Objective: This clinicopathological update synthesizes emerging evidence on pervasive environmental nanoplastics (NPs) with the persistent paradoxes of AD to propose the dual sequestration hypothesis (DSH).
Methods and Results: We suggest that Aβ plaques and tau NFTs could be reinterpreted as evolutionarily conserved, compartment-specific innate immune sequestration mechanisms—an extracellular "sarcophagus" and an intracellular "lockbox"—based on their roles in microbial defense and stress response. We posit that in the modern "Plasticene" era, indestructible NPs detected in human cerebrospinal fluid (CSF) and brain tissue act as permanent, inorganic nucleation seeds that hijack these responses, forming indigestible synthetic protein complexes. NPs directly nucleate Aβ fibrillation and tau hyperphosphorylation, initiating the sequestration response. Chronic microglial engagement with these complexes triggers a state of "immune frustration," leading to a maladaptive phase transition. This pivot could be explained by glutamate excitotoxicity, which drives microglial NLRP3 inflammasome activation and pyroptotic cell death. Lytic pyroptosis liberates intact synthetic seeds into the paravascular space, where they are distributed via glymphatic flow, physically obstructing clearance and providing a mechanistic model for the stereotypical progression of Braak stages.

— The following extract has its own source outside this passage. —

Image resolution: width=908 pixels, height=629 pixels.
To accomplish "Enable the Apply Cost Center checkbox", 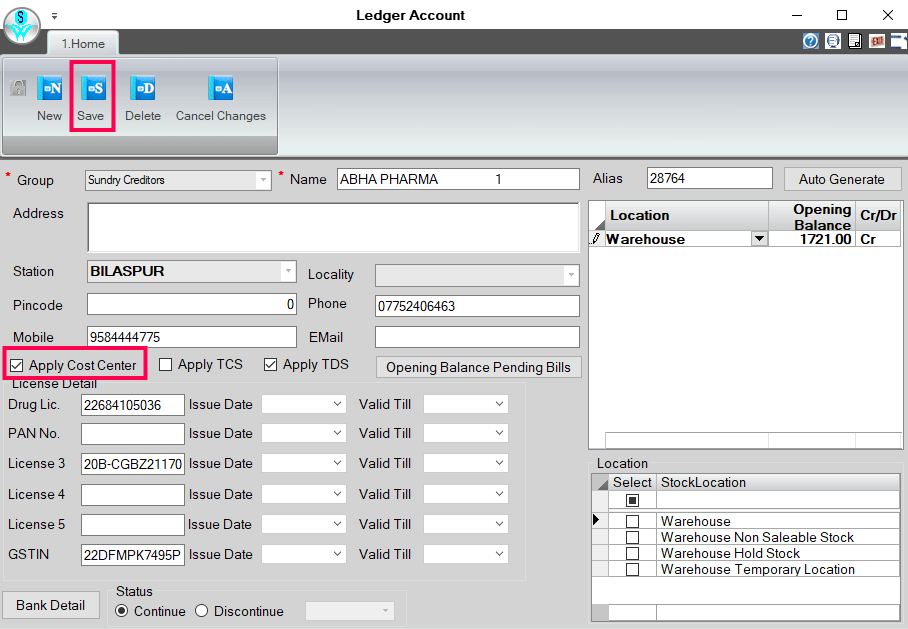I will pyautogui.click(x=17, y=364).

Conclusion: The DSH offers a unified explanation for the therapeutic failure of anti-Aβ/anti-tau antibodies (which remove the biological response but not the synthetic trigger) and amyloid-related imaging abnormalities (ARIA) as an inflammatory rebound. It necessitates a paradigm shift in neuropathological practice, calling for novel detection techniques to visualize the synthetic core within classical lesions, thereby unifying environmental etiology with canonical pathology. The presence of synthetic NPs at the physical center of Aβ plaques and tau tangles in human AD brain tissue is currently a prediction of the DSH awaiting empirical validation, not an established finding.